Speaking to reporters in Moruga yesterday, Rowley said if such persons are engaging in crime the police must take action.
“At the end of the day, those of us who hold the post that I hold, we do something that none of you have to do in this country, except for Bar, those on the Judiciary, is to swear the oath of office: to act without fear or favour, without malice or ill will,” Rowley said.
“So if a person has a criminal record and I act against that person with ill will, I would be in breach of my oath of office. But if the person is engaging in criminal conduct, well that is a matter for this (police) officer and his staff. He will follow the law and the police will and must take action.”
Rowley said while he does not know who gets or who does not get a government contract, if there is impropriety the Government can identify it and act on it.
The PM’s comment came in the wake of a Sunday Guardian article which highlighted report compiled by Commissioner of Police Gary Griffith, while he was national security minister in the People’s Partnership government, which revealed criminal gang leaders were benefiting from state contracts. The 17-page report noted that the gang members, many of whom operated along the East-West Corridor, were using their influence to obtain lucrative contracts from the Housing Development Corporation, Unemployment Relief Programme, CEPEP and LifeSport programme.
Some of the gang leaders identified in Griffith’s report were held during last week’s anti-gang operation. While the operation has been applauded, there has been public concern over the suspects’ quick release from custody. Despite this, Rowley said it does not mean that the police’s process has not worked. He said the police had to follow a procedure, whereby they detain those suspected of a crime for up to 48 hours.
“You can be arrested for 48 hours and not be charged because of the strength of the evidence. It does not mean that you did not do anything wrong, but the strength of the evidence to get you successfully prosecuted might not be there… Under our laws, you can be arrested on suspicion.
“But if it is only suspicion that caused you to be arrested, the police has the authority to keep you for 48 hours or go to the court and ask for an extension. Your lawyer will come and argue against it. Because you have been arrested and you have been released, it does not mean that the process has not worked.”
Rowley also commended Griffith, saying he was a hard-working commissioner who was facing the reality of T&T’s situation. He said the morale of the police service was strengthening and policing was becoming more successful.
No PNM ties to criminals
On Sunday, Oropouche East MP Dr Roodal Moonilal said the lucrative contracts being given to gang leaders was undermining the police’s war against gangs. He called on Rowley to terminate contracts with gang leaders and take action against any minister who gave such contracts. He said Rowley continued to harbour senior government ministers with known links to people before the courts and other alleged gang leaders.
Asked about Moonilal’s claim yesterday, a visibly upset Rowley said if he is given evidence that shows any of his ministers having close ties with any gang leader he will take action.
When asked about the “close ties” between Minister of Public Administration Marlene McDonald and Sea Lots resident Cedric “Burkie” Burke, who was arrested during last week’s anti-gang operation, Rowley said he did not know what “close ties” meant.
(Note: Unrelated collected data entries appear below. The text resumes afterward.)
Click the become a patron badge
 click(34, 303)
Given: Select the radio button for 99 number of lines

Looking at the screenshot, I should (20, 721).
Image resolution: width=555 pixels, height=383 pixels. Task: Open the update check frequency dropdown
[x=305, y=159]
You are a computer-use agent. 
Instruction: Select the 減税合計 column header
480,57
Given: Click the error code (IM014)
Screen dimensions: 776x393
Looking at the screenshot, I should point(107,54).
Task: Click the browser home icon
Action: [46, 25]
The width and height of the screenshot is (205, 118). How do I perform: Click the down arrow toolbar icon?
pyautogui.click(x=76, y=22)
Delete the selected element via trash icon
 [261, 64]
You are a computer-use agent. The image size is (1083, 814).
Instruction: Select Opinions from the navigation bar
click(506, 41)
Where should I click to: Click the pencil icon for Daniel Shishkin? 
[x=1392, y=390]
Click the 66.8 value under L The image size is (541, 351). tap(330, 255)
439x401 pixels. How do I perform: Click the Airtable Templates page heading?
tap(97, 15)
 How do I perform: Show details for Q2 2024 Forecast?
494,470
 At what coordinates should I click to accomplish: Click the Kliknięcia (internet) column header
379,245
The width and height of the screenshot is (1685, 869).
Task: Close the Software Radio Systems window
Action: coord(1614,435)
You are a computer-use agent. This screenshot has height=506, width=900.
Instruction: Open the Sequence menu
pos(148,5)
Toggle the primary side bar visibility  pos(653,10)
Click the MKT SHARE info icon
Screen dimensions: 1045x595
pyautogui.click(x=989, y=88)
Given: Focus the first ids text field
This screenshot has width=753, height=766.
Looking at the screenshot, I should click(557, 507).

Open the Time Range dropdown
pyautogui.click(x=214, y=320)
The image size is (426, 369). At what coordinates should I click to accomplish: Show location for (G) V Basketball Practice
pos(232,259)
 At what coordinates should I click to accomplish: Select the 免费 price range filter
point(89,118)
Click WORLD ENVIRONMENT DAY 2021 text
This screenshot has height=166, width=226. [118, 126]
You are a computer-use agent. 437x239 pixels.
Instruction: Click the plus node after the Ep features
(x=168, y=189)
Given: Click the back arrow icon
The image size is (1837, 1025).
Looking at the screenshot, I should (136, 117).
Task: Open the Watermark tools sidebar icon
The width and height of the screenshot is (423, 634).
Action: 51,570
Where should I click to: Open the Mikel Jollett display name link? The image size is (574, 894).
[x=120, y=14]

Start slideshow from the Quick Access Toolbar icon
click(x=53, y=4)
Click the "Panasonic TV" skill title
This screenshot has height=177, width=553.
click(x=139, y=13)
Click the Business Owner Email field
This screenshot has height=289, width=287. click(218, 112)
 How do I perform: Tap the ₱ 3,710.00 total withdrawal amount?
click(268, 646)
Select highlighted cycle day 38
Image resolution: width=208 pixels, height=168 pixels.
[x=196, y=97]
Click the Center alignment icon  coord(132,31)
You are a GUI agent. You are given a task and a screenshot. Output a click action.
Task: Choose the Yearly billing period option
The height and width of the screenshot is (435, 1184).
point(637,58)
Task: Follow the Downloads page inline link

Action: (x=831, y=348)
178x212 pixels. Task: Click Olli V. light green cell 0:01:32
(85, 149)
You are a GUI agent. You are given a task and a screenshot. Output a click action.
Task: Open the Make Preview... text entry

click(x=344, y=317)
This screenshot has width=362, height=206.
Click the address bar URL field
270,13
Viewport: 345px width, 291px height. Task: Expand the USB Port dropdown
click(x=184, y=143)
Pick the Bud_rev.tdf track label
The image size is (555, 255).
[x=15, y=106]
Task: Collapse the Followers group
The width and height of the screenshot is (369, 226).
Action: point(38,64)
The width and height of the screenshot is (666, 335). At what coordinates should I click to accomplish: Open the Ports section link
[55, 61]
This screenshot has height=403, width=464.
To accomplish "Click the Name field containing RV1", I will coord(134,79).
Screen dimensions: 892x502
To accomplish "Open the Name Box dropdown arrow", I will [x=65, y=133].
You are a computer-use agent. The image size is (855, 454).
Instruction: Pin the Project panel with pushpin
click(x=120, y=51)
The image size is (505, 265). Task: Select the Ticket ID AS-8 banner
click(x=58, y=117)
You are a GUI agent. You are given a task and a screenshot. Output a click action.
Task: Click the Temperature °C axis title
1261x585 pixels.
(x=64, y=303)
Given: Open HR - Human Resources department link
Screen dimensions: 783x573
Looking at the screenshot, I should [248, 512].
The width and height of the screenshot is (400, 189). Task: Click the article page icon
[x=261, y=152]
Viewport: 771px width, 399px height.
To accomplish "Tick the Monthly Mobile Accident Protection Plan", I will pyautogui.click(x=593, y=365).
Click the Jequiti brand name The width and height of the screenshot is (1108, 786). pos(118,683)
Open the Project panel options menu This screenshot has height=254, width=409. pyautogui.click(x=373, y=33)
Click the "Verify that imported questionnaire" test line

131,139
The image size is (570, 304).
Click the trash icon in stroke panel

He said he knew McDonald was the MP for the community where Burke resides. He also said there were people in his Diego Martin West constituency who were of “great interest to the police.” He clarified that McDonald was not previously dismissed from his Cabinet for having close ties with a gang leader, but for being accompanied by Burke during a swearing-in function at President’s House.
The PM said the media was labelling all politicians as the same when the truth was that the People’s National Movement had a different track record to the United National Congress. He said MPs have all kinds of people within their constituencies, including criminals. But when a party chooses those people through a screening process and put them as candidates for government, there was something wrong. He said the records would show that kind of selection was not the PNM way.